**Fragmento del texto:**
◆ ◆ ◆

Y desde un CD que atesoro, Charly me advierte que su canción «le gusta mucho a todo el mundo, sobre todo a los muertos». Y entre las promesas de que los dinosaurios van a desparecer empiezo a dibujar mis respuestas.
Hace unos meses, una larga enfermedad se llevó a S. Su única hija, también llamada S., y el esposo de esta fueron asesinados y desparecidos en agosto de 1989. Y la vida de S., la madre, se convirtió en una larga búsqueda de justicia. Su casa en la zona 11 estaba llena de los recuerdos de dos vidas truncadas que se tradujeron en una mujer envejeciendo sola, tal vez en la única casa en ese entorno de clase media en la que no había nietos que cuidar. Ni risas ni regaños ni ruidos.
Entre esos recuerdos destacaban libros y apuntes que fueron generosos en dejarme conocer la faceta más íntima de dos personas a las que nunca vi. Y sus libros me llevaron a otra escena en mi pasado, en el Quito de los años 90.
El sobre tenía un nombre: Clorinda de Garzón. La dirección era una casa humilde en lo alto del barrio de San Juan en Quito, cerca de la Basílica Nacional —un conjunto gótico, adornado con gárgolas grises que representan a cormoranes y piqueros de patas azules y que sirven para señalar el ego religioso de un presidente conservador del siglo XIX, uno más de aquellos a los que les encantaba el poder— y del fin del centro histórico de la ciudad.

◆ ◆ ◆

**Ítems suministrados:**
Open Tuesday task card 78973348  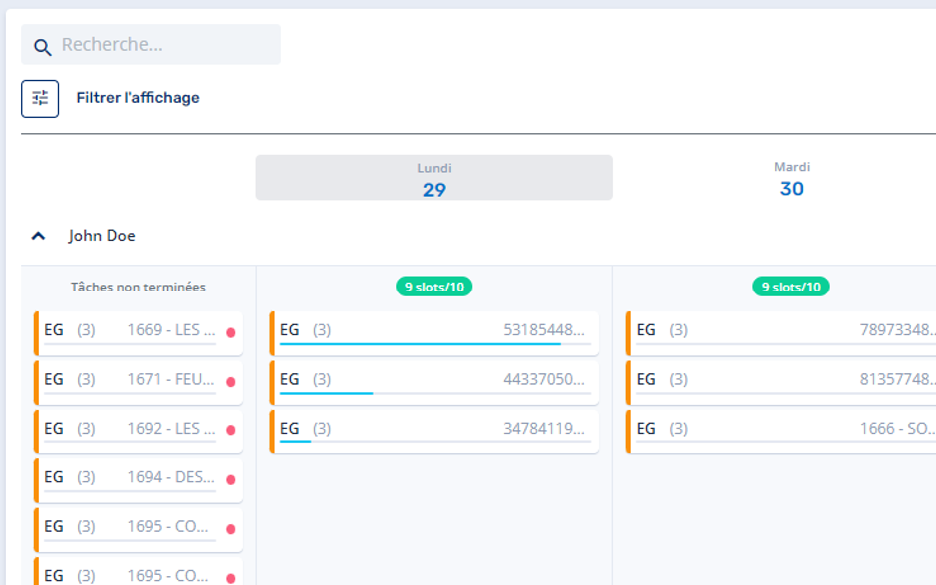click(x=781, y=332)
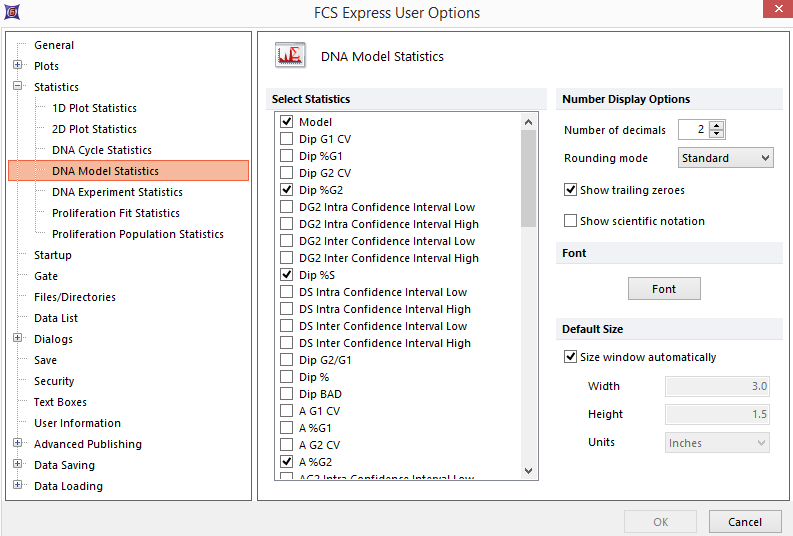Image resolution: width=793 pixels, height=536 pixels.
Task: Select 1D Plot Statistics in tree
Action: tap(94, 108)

◆ ◆ ◆

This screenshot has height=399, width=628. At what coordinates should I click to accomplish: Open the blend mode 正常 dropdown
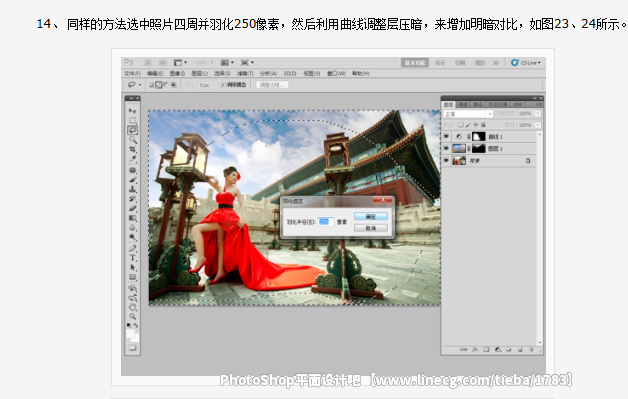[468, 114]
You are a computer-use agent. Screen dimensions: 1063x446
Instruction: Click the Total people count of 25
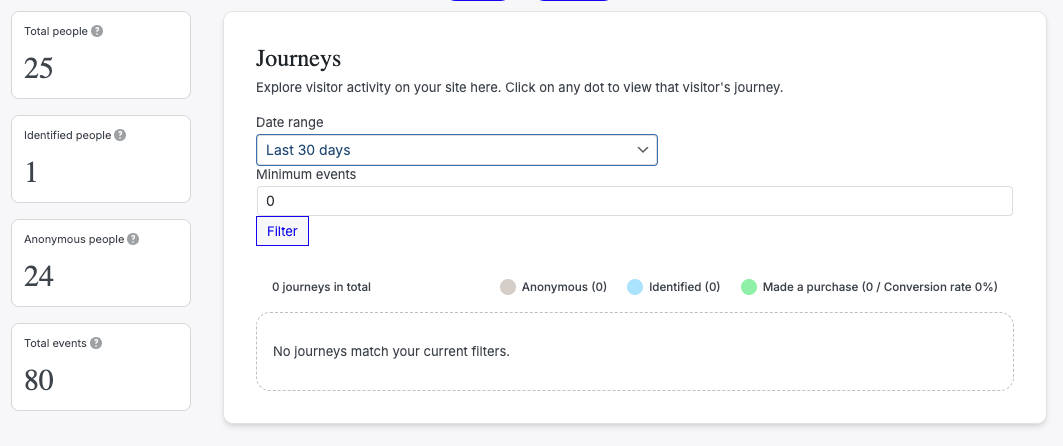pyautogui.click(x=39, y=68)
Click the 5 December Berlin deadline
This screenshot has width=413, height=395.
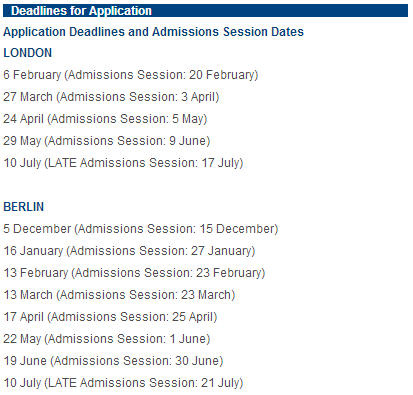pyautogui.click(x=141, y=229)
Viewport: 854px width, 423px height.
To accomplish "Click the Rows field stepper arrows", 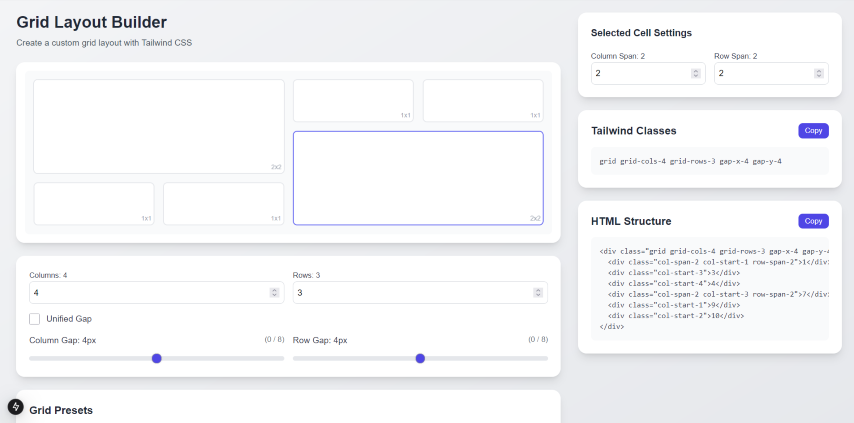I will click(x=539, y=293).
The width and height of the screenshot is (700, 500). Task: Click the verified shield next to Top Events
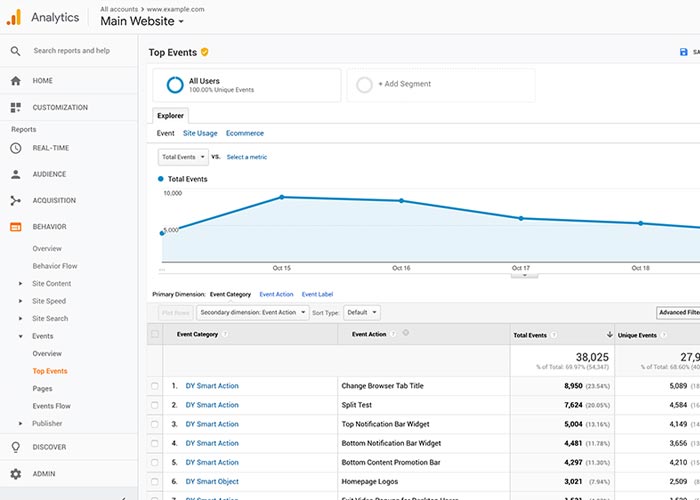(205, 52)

◆ ◆ ◆

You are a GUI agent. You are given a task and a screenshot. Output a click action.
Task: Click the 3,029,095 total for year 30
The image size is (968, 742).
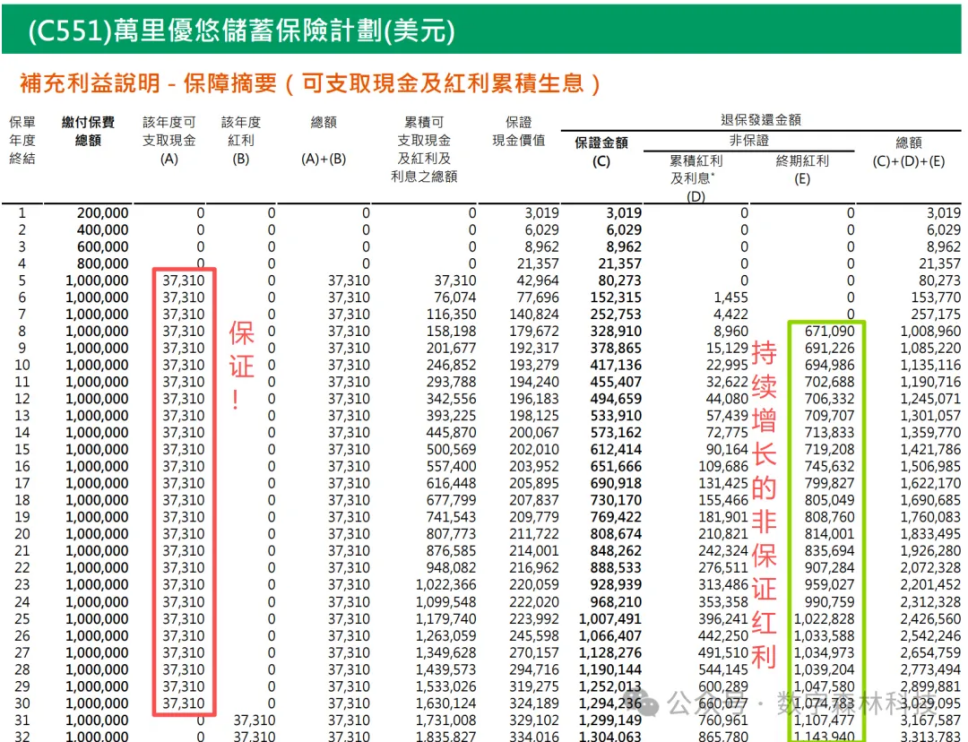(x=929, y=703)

◆ ◆ ◆

**Tarea asignada:**
Explica, con base en el fragmento del texto, por qué la vida de S., la madre, se convirtió en una larga búsqueda de justicia.

**Resultado del ejercicio:**
Su única hija, también llamada S., y el esposo de esta fueron asesinados y desaparecidos en agosto de 1989.